For When You Want to Feel Like Everyone Else But You Can’t No Matter How Hard You Try

You try.

You try and you try and you try to fit in.

Everywhere you look, something or someone is telling you what you should be doing (so that you fit in).

I say “(so that you fit in)” because it’s not overtly said…

Especially in the church, Christian, faith-based world.

Nobody would ever come right out and say:

 

“You should decorate your house like this.”

“You should do your hair this way.”

“You should use this phone.”

“You should wear this style of jewelry.”

“You should read these authors.”

“You should join this book club.”

“You should be an amazing photographer.”

“You should fully grasp how to pin things on Pinterest.”

 

But that’s what you hear.

At least, that’s what I hear.

It was easy to be off social media while we were in Africa. My phone stayed on airplane mode for two solid weeks. Wifi was spotty. The electricity didn’t even work all the time. My, how those voices in my head were quieted.

Some people do just fine on social media. In my ten years of blogging (yes, it’s been that long), I have learned I do not.

Comparison is one of my many thorns and it pricks at my confidence and security, bleeding them dry tiny drop by tiny drop.

Tonight as I washed my face I looked over at our bathroom mirror where once I planned on hanging Bible verses for Tim and I to memorize.

I wanted to use these cute little templates I found on Pinterest and pen them in with such a bold yet feminine script and somehow these hypothetical perfect little Bible verses with chevron patterns would scream how much I loved Jesus and my family and what a creative and crafty person I was for putting them on the bathroom mirror.

That never happened. Not for lack of trying. Even after my best attempt, I’m fairly certain a second grader could have done better.

pinterest-conspiracy-meme

I scroll through my various social media feeds, now free for my gluttonous consumption now that Lent has come and gone. These friends are at this conference, these people are at this fabulous new restaurant, and my failed Bible verse craft mocks me.

Why can’t I just fit in like everyone else? I asked nobody, staring in the mirror.

When have you ever fit in, Anne? I heard back.

I looked down at my dog, half expecting her to say something else. She didn’t.

It wasn’t your dog, the voice spoke with familiarity into my soul.

You will never fit in. You will never be like anyone else. You should be used to this by now.

I winced, my face offering up some kind of plea for a compromise.

This is the way I made you. You’re different. You’ll always notice it. You’ll never be like everyone else. And that’s for a reason.

Oddly, I felt a bit comforted by the certainty in His voice.

He continued,

And you need to tell others this. Tonight.

Maybe you’re like me, at least in this one tiny little way. You don’t feel comfortable in your own skin because you’ve covered it up with so many subtle expectations you think others place on you. You so desperately long to be like everyone else you see, even just a little bit, just so you can pretend to fit in.

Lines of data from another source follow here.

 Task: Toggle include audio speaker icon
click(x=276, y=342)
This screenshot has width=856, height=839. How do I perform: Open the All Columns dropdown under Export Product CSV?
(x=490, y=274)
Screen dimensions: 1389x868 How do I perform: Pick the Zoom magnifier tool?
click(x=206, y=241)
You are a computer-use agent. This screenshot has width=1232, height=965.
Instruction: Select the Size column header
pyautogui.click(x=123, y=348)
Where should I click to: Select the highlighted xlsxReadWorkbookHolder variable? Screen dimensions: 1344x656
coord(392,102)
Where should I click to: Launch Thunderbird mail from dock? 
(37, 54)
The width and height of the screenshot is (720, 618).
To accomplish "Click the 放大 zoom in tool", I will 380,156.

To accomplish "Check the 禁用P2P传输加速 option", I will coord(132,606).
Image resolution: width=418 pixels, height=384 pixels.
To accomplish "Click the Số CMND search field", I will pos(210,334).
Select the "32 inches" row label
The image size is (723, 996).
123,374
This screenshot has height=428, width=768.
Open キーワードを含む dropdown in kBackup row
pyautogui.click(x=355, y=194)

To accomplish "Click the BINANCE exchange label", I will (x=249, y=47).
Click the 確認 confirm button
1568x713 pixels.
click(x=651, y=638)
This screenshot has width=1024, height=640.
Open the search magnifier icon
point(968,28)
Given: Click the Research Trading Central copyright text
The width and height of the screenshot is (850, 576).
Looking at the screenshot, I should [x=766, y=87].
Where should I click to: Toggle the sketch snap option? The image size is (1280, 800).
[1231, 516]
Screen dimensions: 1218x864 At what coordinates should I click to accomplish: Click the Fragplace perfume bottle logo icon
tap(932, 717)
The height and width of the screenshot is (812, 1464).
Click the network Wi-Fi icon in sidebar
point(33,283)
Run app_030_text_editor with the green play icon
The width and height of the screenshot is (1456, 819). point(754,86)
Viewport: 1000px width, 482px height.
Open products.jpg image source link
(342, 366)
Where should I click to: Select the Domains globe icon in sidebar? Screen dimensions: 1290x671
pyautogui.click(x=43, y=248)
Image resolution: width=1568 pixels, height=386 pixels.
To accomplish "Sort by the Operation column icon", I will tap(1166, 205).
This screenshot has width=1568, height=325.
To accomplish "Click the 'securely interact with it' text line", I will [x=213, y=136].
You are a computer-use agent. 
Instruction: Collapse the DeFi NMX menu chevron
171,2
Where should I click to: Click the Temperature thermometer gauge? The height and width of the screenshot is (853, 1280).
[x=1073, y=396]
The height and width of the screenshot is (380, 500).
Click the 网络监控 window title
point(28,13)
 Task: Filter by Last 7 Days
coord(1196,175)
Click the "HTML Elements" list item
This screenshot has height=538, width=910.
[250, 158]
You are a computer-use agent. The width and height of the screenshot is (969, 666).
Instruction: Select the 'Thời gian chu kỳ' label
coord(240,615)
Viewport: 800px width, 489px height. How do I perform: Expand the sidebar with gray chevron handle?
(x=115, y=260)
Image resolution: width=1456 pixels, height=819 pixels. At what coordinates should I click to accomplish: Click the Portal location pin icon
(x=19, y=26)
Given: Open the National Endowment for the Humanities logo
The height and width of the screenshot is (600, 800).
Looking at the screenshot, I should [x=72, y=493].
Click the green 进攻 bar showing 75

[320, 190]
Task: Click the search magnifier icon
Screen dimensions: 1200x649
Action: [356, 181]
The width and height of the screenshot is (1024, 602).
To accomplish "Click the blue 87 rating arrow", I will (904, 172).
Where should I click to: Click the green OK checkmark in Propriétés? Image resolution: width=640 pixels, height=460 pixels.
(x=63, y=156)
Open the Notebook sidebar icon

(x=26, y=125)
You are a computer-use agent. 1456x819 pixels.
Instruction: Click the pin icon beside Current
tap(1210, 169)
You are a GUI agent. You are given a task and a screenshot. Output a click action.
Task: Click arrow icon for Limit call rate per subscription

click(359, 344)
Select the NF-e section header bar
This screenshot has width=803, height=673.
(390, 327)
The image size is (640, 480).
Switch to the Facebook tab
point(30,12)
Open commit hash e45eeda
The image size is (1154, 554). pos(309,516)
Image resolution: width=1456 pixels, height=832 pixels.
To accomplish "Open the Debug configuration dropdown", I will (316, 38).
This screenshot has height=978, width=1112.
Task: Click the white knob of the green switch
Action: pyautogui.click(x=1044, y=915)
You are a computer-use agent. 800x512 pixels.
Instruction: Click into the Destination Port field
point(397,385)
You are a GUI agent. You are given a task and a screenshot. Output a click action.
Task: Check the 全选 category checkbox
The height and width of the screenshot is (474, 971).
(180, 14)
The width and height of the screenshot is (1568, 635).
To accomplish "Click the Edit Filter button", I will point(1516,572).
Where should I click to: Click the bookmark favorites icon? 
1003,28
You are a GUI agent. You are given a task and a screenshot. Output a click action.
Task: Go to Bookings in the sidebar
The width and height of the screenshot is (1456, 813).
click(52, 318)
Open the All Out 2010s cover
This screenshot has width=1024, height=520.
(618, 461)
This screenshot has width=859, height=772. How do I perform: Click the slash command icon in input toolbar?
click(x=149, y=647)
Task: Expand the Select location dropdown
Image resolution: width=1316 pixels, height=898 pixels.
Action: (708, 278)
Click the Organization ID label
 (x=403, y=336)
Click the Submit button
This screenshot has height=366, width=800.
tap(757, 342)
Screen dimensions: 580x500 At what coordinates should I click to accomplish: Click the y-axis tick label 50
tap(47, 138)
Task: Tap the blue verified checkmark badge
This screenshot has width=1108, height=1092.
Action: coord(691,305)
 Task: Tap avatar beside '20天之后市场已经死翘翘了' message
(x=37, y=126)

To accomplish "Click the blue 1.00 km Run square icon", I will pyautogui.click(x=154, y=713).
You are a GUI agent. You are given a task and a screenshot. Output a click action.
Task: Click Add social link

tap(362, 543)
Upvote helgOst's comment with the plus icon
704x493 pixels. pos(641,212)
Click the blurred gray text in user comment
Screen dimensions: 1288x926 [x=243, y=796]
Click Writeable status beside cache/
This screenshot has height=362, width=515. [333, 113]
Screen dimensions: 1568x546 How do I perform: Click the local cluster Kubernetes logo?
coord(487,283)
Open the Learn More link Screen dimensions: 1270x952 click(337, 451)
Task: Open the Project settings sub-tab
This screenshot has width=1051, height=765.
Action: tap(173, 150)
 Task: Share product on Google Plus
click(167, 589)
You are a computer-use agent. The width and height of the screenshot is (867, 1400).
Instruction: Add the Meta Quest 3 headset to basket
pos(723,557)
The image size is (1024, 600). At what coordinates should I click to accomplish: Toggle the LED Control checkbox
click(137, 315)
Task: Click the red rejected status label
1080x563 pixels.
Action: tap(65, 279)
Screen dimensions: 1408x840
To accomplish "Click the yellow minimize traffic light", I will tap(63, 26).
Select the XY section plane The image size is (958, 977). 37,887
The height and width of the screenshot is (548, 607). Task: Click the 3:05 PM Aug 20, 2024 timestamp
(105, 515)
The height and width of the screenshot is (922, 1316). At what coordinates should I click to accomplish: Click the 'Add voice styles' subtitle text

You think when you finally feel like you fit in, you won’t have to be afraid to be you anymore.

You’ll be loved and accepted and your chevron-patterned Bible verse cards on your bathroom mirrors will look just like everybody else’s. You can’t compare yourself to anyone anymore because you look just like them.

This breaks your Father’s heart.

Sweet friend, I don’t tell you this to judge you. I’m preaching to myself and those were the words I heard – not of condemnation, but of love. Be different. Embrace who you are, even if it seems like you feel left behind or that there’s something wrong with you because you aren’t getting sucked into a vortex of cultural monotony.

The truth is even the people with the perfect chevron-patterned Bible verse cards and the girls who know how to layer all those necklaces and look awesome and who can paint their fingernails without them ever getting smudged feel the exact same way you do.

This is the way I made you. You’re different. You’ll always notice it. You’ll never be like everyone else.

And that’s for a reason.

glass

I’d place my money that the reason is because we’re all like little pieces in a stained glass window, with different colors and thicknesses and flaws and bubbles.

The only place we fit in is when our edges touch each others.

Then we are strong.

We’re hues and textures and boldness and softness and broken and smooth and cloudy and clear.

The light hits us all in different ways and hits us in both our pretty and our broken places, but we’re all used to shine the same light in to the same darkness that longs for it and for the hope it brings.